### Kutipan Teks:
┌────────
Deitas Diego dan Diabolikal Maradona, Masianello Abad XX


Dua sosok yang berbeda menjadi lakon dalam film dokumenter mengenai Maradona yang disutradarai oleh Asif Kapadia. Film produksi HBO Sports itu membahas mengenai kiprah Diego selama 6 tahun di Napoli. Berikut ini adalah prosa impresi atas film tersebut.

"Apakah Maradona tahu bahwa Camorra punya segalanya di Napoli?"

Kutipan tersebut adalah lontaran pertanyaan pertama oleh wartawan yang dilakukan pada saat jumpa pers perkenalan Diego Armando Maradona sebagai pemain Napoli. Maradona, tahun 1984 waktu itu, didatangkan dari Barcelona dengan embel-embel pemain termahal dunia. Presiden Napoli, Corrado Ferlaino, dikritik karena insensitif terhadap kondisi kota terbesar Italia Selatan, sekaligus wilayah termiskin Italia tersebut.

Oleh karena itu, Ferlaino pula yang akhirnya menjawab pertanyaan mengenai Camorra di atas. Bahwa uang yang dikeluarkannya dengan susah payah adalah upaya untuk memberi bahagia ke rakyat Napoli. Iapun mengusir wartawan yang dianggapnya menuduh keterlibatan Camorra terhadap transfer Maradona.

Masaniello Abad XX

Dalam hal ini, dua belah pihak ternyata terbukti benar. Dari sisi Ferlaino: iya, Maradona membawa limpahan rezeki bagi salah satu kota dengan tingkat kriminalitas tertinggi di Italia. Sudah puluhan tahun mereka lekat dengan stigma kemiskinan. Orang utara Italia sering menyebut orang selatan sebagai kaum kudisan dan biang kolera.

Maradona, disebut salah satu wartawan Italia sebagai Masaniello. Tokoh yang memimpin pemberontakan pengemis pada kerajaan Spanyol yang saat itu menguasai wilayah selatan Italia.
└────────
### Baris Tersedia:
┌────────
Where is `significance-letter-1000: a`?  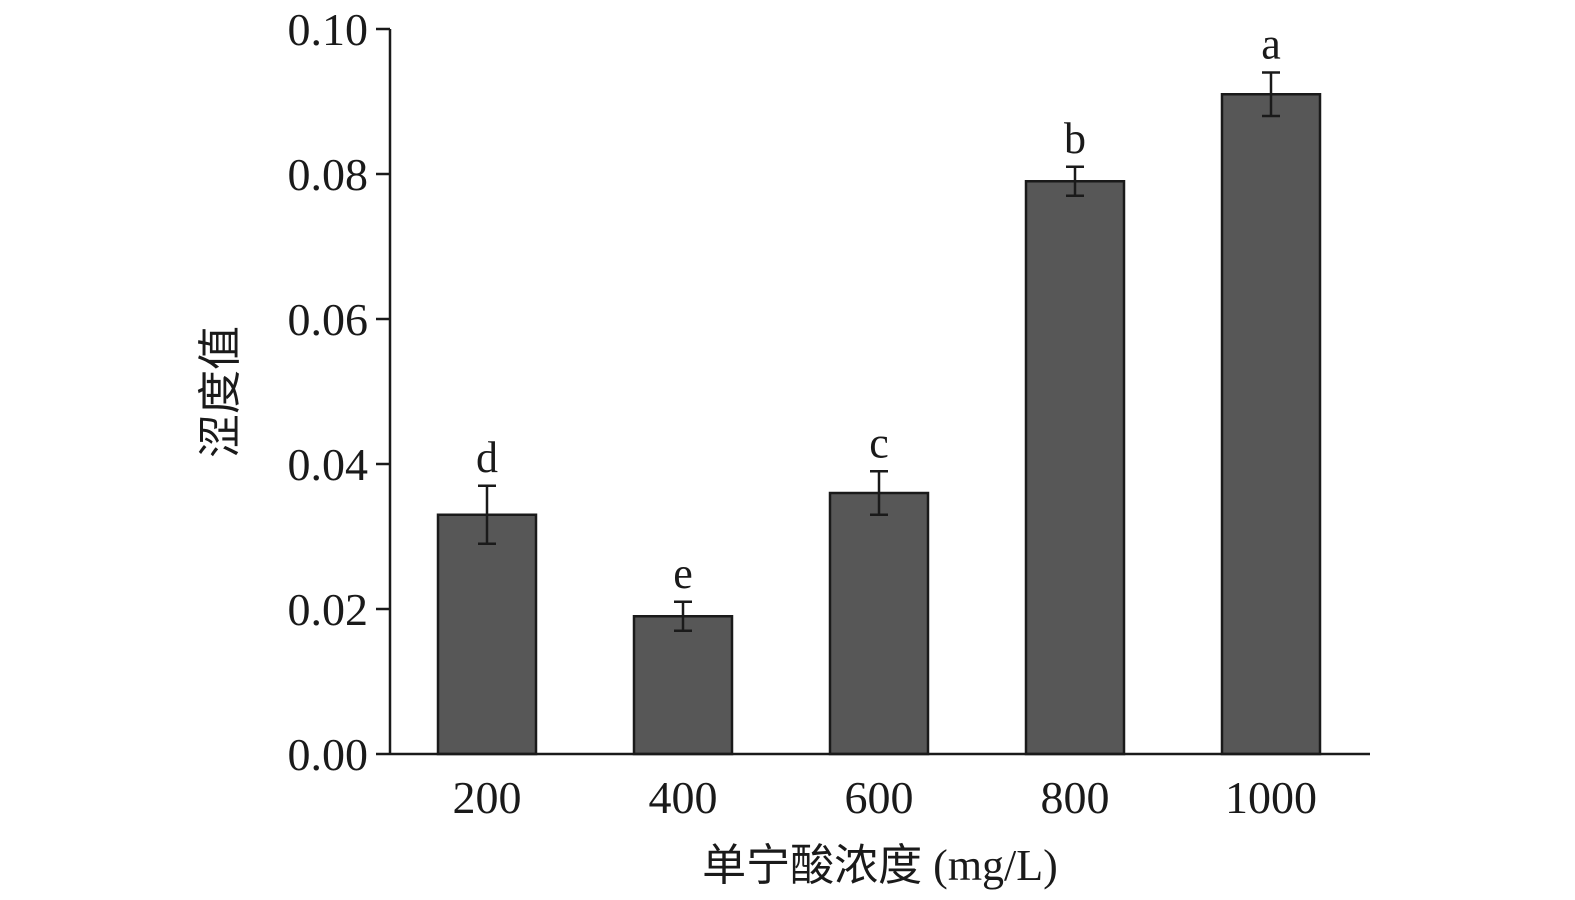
└────────
┌────────
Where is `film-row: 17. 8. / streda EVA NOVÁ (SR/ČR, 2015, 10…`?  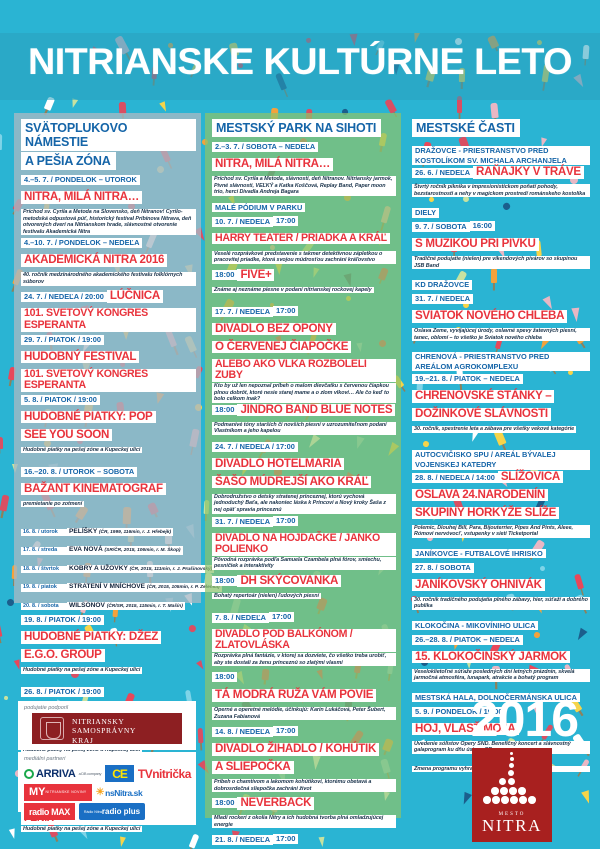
└────────
### Soal Latihan:
1/ Terjemahkan kalimat "Film produksi HBO Sports itu membahas mengenai kiprah Diego selama 6 tahun di Napoli." dari teks tentang film dokumenter Maradona ke dalam bahasa Inggris.
2/ Menurut teks tentang film dokumenter Maradona, dari klub mana Maradona didatangkan ke Napoli pada tahun 1984?
3/ Lanjutkan teks tentang film dokumenter Maradona setelah kalimat terakhir yang tercantum.
Baris-baris tersebut tidak diperlukan untuk mengerjakan apa pun.

### Pembahasan Soal:
1/ The HBO Sports film discusses Diego's career during his 6 years at Napoli.

2/ Dari Barcelona.

3/
Ia (Maradona) memang memimpin satu pemberontakan terhadap status quo. Pada definisi letterlijk, ia menggiring Napoli ke kebesarannya nyaris seorang diri. Ini yang mematronkan kisahnya sebagai pebola terakbar yang pernah hidup sepanjang sejarah.

Leo Messi tidak mungkin tiba-tiba memimpin revolusi di Rayo Vallecano misalnya. Cristiano Ronaldo juga sepertinya singgah ke klub-klub yang memang searah angin dengan capaian gelar. Demikian juga dengan Pele yang kerap disandingkan dengan Maradona sebagai pemain terbaik sepanjang masa. Tapi Pele tidak berprestasi di luar Santos.

Maradona, Sisi Diabolikal

Maradona membawa dua scudetti dan satu tropi kontinental pada enam tahun kariernya di Napoli. Seperti Masianello pula, nasibnya berakhir tragis. Sebagian, kata Fernando Signorini, pelatih fisik pribadinya, ya karena ia menyandang nama Maradona.

Signorini berkata bahwa ada dua personalita pada pemenang Piala Dunia 1986 ini. Yang pertama adalah Diego, anak yang lahir di Via Fiorito, kampung kumuh di Buenos Aires. Produk keluarga yang sangat menyayanginya (anak kelima, sekaligus anak laki-laki satu-satunya). Ia menikahi "teenage sweetheart"-nya, Claudia Villafane, dan masih menafkahi orangtua serta kakak-kakaknya.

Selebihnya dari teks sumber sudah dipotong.